The project includes various fields of research in order to investigate not only the route of degradation of potential new peptide drugs in the hostile gastrointestinal (GI) tract environment, but also to study the role of peptide transport systems (P-gp and CYP3A4) on the absorption of peptides and peptidomimetics. These investigations are performed in order to obtain the necessary information for the development of novel drug delivery system for peptide and peptidomimetic drugs.
The stability of peptide drug in GI will be first simulated in vitro using a range of purified enzymes (pancreatic and/or gastric) to determine the enzymes involved in luminal hydrolysis, and then the study will be conducted in vivo using adult male Sprague-Dawley rats. This is in order to achieve new and more precise knowledge about the role of the peptide transporters (first branch of the study) as well as the roles of P-gp and CYP3A4 (second branch of the study).
Calcitonin, Human Growth Hormone, Erytropoeitin, Cyclosporin and Vaccines are the peptide of protein substrates to be investigated in the present study. Initially, the work entails studying the formulation aspects of the delivery system. The studies will be performed with surrogate measures in vitro, which could lead to animal studies. Promising formulations could possibly then be tested in humans. The formulation strategies include SEDDS, liposomes, dendrimers, PLGA microspheres and cyclodextrins (see below).

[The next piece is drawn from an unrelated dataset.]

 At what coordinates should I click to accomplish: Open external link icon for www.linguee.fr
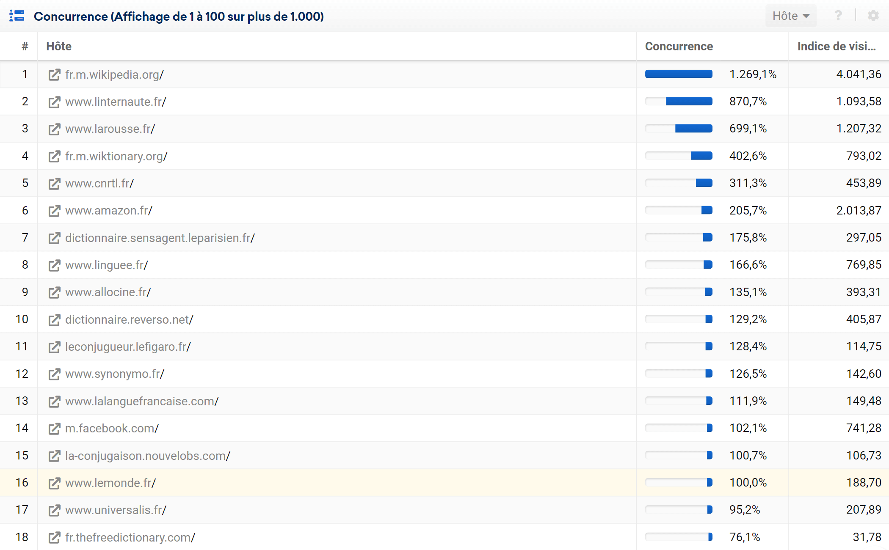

In vitro formulation studies

Self-emulsifyng drug delivery systems (SEDDS)
Peptide drugs will be incorporated into formulations with satisfactory self- emulsifying rate to determine their effect on the stability of the SEDDS. Various physical parameters will be measured in order to fully characterize the resulting emulsion.
Liposome delivery system
Liposomes will be prepared using the Reverse Phase Evaporation method. Peptide drugs will be incorporated into the polar phase of the liposomes. Physical characteristics of the liposomes as well as the chemical stabilities of the lipids and entrapped drugs will also be investigated.
Dendrimers
Each peptide drug will be reacted with starbust (PAMAM) dendrimers. Critical physical variables for the delivery activity will be investigated using sedimentation and gel electrophoresis methods.
Poly (lactic/glycolic acid) microspheres
Microparticles will be formulated using the Water-in-Oil emulsion/solvent technique from blends of poly-DL-lactide-co-glycolide and Pluronics. In vitro characterization will be conducted.
Cyclodextrin

EXECUTIVE SUMMARY

Project Title:
DESIGN AND DEVELOPMENT OF NOVEL DELIVERY SYSTEMS FOR BIOPHARMACEUTICALS

 

In order to determine the amount of drug incorporated into the cyclodextrins, different techniques such as DSC (differential scanning calorimetry), SEM (scanning electron microscopy), NMR, and UV will be used.

In vivo evaluation

Male, Spraque-Dawley rats will be used to determine the bioavailability of peptide drugs administered as specialized drug delivery systems. In addition, a technique to elucidate the lymphatic absorption of the drug, through the cannulation of the thoracic duct of an anaesthetized rat, will be performed.

Period of the project : 3 Years (2001 - 2004)

Achievements

Progress/Achievements for year one

New Process :

1- A method to evaluate the percentage of drug entrapped within the liposome aqueous phase had to be first developed. This was achieved by the use of ultracentrifugation technique and lipid solubiliser
2- Liposomal formulations is a promising technique for encapsulating and protecting a peptide-like drug.

Discovery :

1- It was found that the variations had a significant influence on the equilibrium concentration of the drug within the vesicles.
2- The sizes of the vesicles were shown to be different and therefore could indicate that the drug release performance would be consequently affected.
3- There was no significant difference in the bioavailabilities of the drug given through the simple drug solution and the physical mixture.
4- It was found that the liposomal formulation resulted in a significant increase in the bioavailability
5- Preparation parameters and liposomal matrix composition were found to influence the drug entrapment efficiency and hence the performance of the formulation.
6- One of the characteristics of the formulation, that is particle siza, was found to be affected by aging conditions.
7- In-vivo studies performed on rats suggest that the liposomal formulation gave better oral bioavailability of the drug than the drug solution alone or a physical mixture of the drug and a lipid.